◆ 抜粋箇所
---

例えば我が家は、日本人の私、デンマーク人の夫、娘と息子の4人家族だが、私と夫は英語、私と子供は日本語、夫と子供はデンマーク語で話す。一つの屋根の下の一つの家族間では3つの言語が飛び交っている状況だ。この状況自体は特に問題はない。今や多くの人が多言語環境で生活している。さらに最近の言語学では、多言語話者は認知症にもなりにくいことがわかっているとかで、高齢者に外国語を教えて言語中枢を刺激するという実験が行われていたりするらしい。インテンシブコースを受けることで70代の高齢者でも能力が向上し、さらに1週間に5時間以上取り組むことで、言語の維持・向上が望めるという。

「混ぜてはいけない」というのは、相手によって話す言葉を限定する(環境によって言語を特定する)ということらしい。つまり、私は、子供に話すときには日本語に限定すること。子供に、日本語で話したり、デンマーク語で話したり、英語で話したり、その時々によって変えるのはよくないということだ。自宅では日本語を話し職場では英語を話すということも同じだ。以前から言語は混ぜてはいけないということは聞いていたし、私は職場でも英語環境だったので日常生活(夫との会話も)は英語が中心で、子供との会話には日本語をつかっていた。時折しか使わないデンマーク語は、正直なところ子供と話したいと思えるほど上手ではなかったので、それなりにうまくいっていた。

---

◆ データ内容
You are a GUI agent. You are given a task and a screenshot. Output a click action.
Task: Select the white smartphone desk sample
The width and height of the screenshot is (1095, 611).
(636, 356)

---

◆ 目標 A
抜粋箇所のうち、「例えば我が家は、日本人の私、」を含む語句から始め、「の維持・向上が望めるという。」までの部分を一字一句そのまま書き出してください。
◆ 目標 B
抜粋箇所によると、筆者の家庭で夫と子供が会話に用いる言語は何ですか。
解答には抜粋箇所のみを用いてください。

◆ 期待される出力 A
例えば我が家は、日本人の私、デンマーク人の夫、娘と息子の4人家族だが、私と夫は英語、私と子供は日本語、夫と子供はデンマーク語で話す。一つの屋根の下の一つの家族間では3つの言語が飛び交っている状況だ。この状況自体は特に問題はない。今や多くの人が多言語環境で生活している。さらに最近の言語学では、多言語話者は認知症にもなりにくいことがわかっているとかで、高齢者に外国語を教えて言語中枢を刺激するという実験が行われていたりするらしい。インテンシブコースを受けることで70代の高齢者でも能力が向上し、さらに1週間に5時間以上取り組むことで、言語の維持・向上が望めるという。

◆ 期待される出力 B
デンマーク語です。